From the Miami Beach Anesthesiology Associates, Inc, Department of Anesthesiology, Mount Sinai Medical Center, Miami, Florida.

Accepted for publication June 27, 2017.

Funding: None.

The authors declare no conflicts of interest.

Address correspondence to Osman Nawazish Salaria, MD, Department of Anesthesiology, Mt Sinai Medical Center of Florida, 1035 West Ave, PH08, Miami Beach, FL 33139. Address e-mail to osalaria@hotmail.com.

An airway fire can result in major injury to the patient. Operations using lasers in the airway, tracheostomies, and procedures involving the head, neck, and face1 may all place the patient at higher risk of an airway fire.2 Fires occurring during tracheostomy are often associated with significant morbidity and mortality.3 In particular, patients undergoing tracheostomy often require a high FIO2 and may be ventilator dependent, both major risk factors for airway fire.

After an airway fire, extinguishing the fire, reestablishing the airway, stabilizing cardiorespiratory function, and appropriate thermal injury management are key issues.
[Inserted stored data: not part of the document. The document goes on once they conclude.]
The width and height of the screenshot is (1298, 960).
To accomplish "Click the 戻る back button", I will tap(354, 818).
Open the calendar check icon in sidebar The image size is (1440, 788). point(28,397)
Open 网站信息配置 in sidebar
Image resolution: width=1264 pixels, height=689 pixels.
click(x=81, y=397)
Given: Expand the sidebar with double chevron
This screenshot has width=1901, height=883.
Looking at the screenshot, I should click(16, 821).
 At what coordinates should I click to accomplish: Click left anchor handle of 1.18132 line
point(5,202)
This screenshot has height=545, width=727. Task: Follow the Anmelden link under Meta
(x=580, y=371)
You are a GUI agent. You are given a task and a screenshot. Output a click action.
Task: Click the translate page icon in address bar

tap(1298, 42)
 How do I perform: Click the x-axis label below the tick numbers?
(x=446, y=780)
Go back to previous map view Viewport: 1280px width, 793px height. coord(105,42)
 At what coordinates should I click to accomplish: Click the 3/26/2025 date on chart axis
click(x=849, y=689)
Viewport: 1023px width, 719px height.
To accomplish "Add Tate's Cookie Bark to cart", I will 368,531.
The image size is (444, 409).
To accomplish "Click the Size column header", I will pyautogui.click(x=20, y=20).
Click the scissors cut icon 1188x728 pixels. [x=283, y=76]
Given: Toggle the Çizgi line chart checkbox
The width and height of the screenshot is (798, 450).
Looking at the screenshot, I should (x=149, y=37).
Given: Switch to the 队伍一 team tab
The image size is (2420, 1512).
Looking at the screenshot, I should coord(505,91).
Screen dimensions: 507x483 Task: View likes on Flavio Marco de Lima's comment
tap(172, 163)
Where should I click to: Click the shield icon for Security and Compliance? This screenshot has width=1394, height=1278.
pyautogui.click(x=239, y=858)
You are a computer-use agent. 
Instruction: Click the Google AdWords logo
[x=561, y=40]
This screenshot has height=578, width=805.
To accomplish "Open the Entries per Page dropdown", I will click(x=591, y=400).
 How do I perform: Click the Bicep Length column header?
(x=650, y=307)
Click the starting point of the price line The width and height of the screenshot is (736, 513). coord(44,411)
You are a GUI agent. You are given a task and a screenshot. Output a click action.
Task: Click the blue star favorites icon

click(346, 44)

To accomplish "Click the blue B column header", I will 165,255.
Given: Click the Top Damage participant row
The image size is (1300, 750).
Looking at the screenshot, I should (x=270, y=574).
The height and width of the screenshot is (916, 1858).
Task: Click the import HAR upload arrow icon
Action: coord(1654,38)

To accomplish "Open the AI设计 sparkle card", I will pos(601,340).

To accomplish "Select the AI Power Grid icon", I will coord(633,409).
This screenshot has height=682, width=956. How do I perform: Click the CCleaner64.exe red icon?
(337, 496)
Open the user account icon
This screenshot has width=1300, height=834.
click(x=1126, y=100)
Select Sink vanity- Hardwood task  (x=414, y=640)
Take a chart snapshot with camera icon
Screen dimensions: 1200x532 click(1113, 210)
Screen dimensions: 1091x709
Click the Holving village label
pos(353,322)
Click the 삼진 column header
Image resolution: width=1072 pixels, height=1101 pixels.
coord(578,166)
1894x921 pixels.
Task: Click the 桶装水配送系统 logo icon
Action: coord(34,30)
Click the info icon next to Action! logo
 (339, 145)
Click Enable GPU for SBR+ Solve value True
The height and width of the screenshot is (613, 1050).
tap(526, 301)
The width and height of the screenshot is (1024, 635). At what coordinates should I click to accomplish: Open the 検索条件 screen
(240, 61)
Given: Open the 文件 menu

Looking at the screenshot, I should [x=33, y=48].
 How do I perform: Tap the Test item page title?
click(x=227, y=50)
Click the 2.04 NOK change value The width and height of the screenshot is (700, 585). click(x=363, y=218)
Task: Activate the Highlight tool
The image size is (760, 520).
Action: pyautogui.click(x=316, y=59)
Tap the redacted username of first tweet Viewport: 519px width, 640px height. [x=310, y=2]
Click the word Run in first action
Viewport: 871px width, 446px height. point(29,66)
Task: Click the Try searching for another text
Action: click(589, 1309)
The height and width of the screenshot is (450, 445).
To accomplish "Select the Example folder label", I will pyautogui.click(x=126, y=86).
Frequent bronchoscopies maybe performed to assess the severity of airway burns and response to healing. Bronchodilators, corticosteroids, and antibiotics may also be given to improve lung function but are not recommended by current guidelines.4

In this case report, we describe an airway fire occurring during elective tracheostomy and the postfire management of the patient.

Written consent was obtained from the patient’s family regarding the inclusion of the patient’s hospital course in this case report. All patient identification data have been removed including name, date of birth, and medical record number.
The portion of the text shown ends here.